■ ACTIVITY ■
Each line from the one that has "2015 (33, 1605)" through the end of the entries below must be written out exactly; leave out all other lines.

■ RECORDS ■
┌──

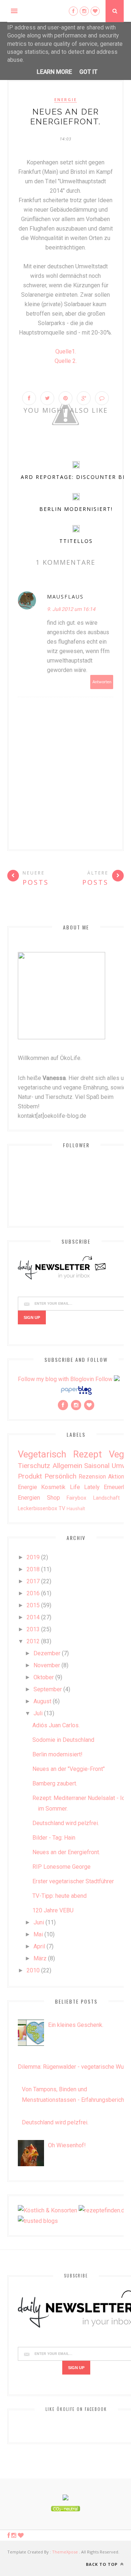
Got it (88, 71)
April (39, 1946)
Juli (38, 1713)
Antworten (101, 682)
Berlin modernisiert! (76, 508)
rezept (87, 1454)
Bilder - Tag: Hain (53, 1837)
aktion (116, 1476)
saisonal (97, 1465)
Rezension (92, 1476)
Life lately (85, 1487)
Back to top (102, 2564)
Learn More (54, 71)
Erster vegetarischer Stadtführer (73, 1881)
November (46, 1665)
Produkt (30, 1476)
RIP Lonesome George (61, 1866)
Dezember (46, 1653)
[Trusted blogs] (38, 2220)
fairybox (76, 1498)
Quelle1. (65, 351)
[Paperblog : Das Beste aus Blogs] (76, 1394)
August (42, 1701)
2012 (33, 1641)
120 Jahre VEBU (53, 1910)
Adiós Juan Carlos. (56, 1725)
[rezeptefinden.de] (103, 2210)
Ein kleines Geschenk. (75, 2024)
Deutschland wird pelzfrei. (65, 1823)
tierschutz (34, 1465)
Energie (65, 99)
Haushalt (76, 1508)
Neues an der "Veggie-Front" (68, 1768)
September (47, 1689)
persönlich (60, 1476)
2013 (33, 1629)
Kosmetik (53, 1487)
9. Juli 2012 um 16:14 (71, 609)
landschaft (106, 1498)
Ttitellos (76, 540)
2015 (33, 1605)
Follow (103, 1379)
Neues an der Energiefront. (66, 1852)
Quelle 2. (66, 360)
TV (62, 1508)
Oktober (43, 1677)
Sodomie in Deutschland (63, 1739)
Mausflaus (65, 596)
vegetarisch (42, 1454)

└──

■ EXERCISE OUTPUT ■
2015 (33, 1605)
Follow (103, 1379)
Neues an der Energiefront. (66, 1852)
Quelle 2. (66, 360)
TV (62, 1508)
Oktober (43, 1677)
Sodomie in Deutschland (63, 1739)
Mausflaus (65, 596)
vegetarisch (42, 1454)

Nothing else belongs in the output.